## Assigned task
Show every line of the data that contains the string "entry".

───── Material shown

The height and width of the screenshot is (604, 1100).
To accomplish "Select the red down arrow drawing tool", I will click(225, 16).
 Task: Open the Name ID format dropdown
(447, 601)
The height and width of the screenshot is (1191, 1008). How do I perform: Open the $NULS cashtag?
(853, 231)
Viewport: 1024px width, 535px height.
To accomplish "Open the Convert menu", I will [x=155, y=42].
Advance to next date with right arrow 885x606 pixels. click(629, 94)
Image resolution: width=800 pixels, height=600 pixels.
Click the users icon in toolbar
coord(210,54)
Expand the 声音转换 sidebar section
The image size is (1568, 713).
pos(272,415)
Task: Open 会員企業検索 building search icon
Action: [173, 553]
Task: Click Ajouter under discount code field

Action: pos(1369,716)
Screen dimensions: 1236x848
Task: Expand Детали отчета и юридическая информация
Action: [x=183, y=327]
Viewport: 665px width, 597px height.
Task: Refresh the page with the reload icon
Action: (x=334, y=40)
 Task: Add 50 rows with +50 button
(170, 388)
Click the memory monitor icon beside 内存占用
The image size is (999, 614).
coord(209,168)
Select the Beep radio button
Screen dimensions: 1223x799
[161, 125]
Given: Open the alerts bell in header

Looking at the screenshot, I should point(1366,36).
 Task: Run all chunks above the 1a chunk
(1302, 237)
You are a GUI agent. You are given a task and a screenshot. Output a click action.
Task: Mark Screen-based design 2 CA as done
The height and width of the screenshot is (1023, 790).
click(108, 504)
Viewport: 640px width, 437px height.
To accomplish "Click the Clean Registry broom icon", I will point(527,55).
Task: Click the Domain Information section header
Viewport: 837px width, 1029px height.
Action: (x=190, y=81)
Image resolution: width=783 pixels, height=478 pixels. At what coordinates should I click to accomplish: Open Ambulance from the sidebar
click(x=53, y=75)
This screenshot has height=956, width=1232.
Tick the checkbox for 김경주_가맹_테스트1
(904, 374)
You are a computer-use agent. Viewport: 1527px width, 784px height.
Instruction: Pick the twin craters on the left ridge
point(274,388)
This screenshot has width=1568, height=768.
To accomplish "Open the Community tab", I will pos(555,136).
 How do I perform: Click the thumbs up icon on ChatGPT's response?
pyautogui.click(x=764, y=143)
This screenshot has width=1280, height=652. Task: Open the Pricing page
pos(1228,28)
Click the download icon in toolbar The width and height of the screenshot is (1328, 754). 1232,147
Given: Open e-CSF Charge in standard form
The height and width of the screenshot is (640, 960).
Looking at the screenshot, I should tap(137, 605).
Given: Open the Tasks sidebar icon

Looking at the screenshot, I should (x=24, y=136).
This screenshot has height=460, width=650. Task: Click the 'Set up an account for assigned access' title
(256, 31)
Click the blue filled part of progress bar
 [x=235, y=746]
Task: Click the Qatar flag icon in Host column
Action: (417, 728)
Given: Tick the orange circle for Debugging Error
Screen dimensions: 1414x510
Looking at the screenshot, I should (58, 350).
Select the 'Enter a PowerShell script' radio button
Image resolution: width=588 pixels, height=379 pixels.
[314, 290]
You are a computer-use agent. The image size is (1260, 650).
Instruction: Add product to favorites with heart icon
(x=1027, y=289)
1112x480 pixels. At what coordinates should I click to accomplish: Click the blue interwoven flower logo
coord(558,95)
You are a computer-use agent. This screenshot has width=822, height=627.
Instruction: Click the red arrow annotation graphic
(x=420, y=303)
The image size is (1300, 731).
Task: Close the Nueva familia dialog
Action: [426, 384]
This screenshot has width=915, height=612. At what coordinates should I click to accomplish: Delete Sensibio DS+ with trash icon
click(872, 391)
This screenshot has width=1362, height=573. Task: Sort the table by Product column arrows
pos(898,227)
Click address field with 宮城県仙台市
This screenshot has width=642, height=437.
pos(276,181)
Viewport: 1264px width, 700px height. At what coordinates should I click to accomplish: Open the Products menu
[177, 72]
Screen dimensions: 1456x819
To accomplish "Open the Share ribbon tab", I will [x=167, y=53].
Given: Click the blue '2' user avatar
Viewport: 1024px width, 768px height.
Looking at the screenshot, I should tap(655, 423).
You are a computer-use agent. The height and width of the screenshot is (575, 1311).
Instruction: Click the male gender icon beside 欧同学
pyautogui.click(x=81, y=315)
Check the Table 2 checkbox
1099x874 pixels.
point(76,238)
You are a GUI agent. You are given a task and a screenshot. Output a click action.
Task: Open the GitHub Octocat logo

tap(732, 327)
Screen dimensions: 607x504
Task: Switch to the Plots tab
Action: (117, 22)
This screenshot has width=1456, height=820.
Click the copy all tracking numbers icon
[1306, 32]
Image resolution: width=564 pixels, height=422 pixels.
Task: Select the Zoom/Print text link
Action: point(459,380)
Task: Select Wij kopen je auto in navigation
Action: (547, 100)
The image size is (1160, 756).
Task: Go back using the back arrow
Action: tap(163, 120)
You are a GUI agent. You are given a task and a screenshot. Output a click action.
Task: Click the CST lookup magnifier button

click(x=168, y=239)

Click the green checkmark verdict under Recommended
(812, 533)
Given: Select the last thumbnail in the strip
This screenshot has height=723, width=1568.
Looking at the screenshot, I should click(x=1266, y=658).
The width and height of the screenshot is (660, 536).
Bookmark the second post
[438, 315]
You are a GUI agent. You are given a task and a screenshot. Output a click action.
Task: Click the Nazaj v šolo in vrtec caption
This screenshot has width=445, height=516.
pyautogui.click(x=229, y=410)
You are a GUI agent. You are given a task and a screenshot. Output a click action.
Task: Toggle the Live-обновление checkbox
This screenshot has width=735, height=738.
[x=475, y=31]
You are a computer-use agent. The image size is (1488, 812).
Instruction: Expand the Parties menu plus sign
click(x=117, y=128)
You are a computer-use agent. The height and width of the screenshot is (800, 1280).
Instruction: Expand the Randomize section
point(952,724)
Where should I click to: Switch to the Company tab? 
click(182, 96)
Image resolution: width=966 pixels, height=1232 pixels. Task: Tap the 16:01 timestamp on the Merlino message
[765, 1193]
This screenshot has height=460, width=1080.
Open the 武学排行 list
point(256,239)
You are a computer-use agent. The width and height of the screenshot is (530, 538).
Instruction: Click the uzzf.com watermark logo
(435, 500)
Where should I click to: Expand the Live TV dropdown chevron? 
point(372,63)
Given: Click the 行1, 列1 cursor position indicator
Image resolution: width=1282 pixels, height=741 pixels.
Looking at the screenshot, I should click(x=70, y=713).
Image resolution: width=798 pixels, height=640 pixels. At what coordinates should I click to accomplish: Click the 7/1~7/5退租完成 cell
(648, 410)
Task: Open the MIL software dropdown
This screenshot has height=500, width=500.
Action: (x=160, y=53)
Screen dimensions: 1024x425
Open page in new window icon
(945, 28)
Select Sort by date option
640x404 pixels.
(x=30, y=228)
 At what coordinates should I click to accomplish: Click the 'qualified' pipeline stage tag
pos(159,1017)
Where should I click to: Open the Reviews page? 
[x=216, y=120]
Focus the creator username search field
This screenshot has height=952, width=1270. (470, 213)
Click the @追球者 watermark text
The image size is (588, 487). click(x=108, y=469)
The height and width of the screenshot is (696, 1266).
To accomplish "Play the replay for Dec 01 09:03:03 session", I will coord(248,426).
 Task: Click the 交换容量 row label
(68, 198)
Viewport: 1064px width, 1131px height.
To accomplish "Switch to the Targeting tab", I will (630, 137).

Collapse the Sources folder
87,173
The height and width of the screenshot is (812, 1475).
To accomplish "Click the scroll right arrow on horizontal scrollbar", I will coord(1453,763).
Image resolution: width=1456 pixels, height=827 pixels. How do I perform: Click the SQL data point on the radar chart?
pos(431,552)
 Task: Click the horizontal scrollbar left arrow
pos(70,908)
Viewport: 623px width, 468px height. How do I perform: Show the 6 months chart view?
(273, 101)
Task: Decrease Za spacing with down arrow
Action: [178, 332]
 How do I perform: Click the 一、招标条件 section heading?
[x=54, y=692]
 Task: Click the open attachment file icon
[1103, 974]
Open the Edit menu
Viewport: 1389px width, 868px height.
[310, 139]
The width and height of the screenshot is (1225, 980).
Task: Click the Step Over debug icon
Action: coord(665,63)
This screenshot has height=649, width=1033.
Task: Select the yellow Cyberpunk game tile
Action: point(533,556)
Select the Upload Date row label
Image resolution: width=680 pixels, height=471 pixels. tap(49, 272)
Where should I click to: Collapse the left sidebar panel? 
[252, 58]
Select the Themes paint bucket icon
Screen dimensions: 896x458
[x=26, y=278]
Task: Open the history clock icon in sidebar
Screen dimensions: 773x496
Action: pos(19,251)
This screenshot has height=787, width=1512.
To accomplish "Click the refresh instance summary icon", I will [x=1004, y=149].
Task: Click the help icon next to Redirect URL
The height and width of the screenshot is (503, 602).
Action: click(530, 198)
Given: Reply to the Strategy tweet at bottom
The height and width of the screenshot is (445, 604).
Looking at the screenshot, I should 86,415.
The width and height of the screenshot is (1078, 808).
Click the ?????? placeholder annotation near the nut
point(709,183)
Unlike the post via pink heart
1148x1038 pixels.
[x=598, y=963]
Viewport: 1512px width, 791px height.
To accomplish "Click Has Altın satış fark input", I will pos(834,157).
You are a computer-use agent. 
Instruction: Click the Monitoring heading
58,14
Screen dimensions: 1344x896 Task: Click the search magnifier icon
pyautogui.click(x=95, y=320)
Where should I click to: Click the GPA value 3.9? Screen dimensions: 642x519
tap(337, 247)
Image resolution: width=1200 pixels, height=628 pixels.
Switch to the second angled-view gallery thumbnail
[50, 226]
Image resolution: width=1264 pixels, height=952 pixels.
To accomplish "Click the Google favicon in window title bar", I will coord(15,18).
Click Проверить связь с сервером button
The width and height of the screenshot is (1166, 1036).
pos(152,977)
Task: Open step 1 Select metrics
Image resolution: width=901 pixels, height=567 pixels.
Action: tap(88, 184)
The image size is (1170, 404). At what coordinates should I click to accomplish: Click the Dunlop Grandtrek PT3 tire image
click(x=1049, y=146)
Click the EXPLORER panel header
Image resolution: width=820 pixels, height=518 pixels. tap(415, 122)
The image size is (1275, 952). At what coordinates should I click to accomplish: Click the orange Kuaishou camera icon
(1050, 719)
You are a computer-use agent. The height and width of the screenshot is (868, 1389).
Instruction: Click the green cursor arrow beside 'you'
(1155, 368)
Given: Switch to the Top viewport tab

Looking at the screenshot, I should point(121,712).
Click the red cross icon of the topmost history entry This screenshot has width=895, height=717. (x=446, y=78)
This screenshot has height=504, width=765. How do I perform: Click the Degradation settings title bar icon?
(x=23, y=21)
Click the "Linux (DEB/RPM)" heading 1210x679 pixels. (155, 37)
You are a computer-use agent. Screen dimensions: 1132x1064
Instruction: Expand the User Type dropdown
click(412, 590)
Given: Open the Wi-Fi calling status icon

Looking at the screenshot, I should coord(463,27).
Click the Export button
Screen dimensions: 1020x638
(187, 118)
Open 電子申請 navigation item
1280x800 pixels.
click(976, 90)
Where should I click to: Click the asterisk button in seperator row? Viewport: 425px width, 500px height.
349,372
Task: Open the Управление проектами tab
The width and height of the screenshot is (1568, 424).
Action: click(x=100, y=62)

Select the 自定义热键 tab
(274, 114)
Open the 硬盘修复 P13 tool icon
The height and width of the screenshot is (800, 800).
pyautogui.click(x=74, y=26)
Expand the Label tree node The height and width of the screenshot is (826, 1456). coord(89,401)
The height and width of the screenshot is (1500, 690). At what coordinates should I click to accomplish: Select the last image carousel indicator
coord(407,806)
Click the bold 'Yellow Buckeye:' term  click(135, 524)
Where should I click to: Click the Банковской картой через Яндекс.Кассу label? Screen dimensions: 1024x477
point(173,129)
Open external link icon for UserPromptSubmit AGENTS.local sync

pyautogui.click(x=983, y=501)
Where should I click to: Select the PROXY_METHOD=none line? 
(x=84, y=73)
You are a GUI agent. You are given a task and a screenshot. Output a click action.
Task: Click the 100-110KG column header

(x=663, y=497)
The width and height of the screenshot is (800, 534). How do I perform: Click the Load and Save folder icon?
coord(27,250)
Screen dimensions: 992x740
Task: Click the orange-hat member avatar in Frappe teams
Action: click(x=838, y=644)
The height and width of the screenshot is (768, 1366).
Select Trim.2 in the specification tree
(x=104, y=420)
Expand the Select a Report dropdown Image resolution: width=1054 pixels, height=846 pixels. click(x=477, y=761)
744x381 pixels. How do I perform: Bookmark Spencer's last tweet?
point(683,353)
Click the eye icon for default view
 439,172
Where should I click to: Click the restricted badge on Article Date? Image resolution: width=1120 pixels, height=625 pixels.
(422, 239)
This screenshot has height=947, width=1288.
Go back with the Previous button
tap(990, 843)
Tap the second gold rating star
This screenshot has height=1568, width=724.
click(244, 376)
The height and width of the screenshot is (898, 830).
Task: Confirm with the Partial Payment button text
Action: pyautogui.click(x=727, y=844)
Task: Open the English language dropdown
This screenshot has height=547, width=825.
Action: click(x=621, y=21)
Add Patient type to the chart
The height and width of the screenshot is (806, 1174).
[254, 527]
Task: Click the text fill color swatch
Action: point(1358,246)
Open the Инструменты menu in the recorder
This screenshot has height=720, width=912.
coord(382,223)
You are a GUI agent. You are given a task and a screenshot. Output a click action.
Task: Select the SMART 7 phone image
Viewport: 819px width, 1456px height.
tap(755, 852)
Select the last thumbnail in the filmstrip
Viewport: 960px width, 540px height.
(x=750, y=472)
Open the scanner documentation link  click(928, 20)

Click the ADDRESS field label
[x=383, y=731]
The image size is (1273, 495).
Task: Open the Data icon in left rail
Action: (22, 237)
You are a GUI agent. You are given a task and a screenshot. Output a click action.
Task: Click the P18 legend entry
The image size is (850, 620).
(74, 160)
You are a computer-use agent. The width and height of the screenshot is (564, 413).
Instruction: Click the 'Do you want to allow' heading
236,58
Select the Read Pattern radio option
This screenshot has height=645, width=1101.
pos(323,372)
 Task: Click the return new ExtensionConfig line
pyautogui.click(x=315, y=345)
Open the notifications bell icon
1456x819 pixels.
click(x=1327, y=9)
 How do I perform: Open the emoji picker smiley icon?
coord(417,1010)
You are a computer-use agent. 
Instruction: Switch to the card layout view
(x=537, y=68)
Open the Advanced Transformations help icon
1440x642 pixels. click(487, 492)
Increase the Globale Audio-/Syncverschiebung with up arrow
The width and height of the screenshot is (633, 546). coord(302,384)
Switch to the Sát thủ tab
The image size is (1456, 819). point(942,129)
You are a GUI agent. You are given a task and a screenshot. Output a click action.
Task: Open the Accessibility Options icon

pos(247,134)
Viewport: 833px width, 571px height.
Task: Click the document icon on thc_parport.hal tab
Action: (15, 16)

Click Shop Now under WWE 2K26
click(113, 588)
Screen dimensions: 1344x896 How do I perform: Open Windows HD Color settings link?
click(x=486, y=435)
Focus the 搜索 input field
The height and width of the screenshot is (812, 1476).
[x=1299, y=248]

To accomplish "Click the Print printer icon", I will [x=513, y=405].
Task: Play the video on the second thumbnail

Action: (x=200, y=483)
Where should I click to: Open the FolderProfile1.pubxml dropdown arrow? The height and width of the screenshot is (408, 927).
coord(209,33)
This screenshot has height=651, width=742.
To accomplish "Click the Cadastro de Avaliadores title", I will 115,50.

──────────

## Response to this task
Click the red cross icon of the topmost history entry This screenshot has width=895, height=717. (x=446, y=78)
Task: Click the P18 legend entry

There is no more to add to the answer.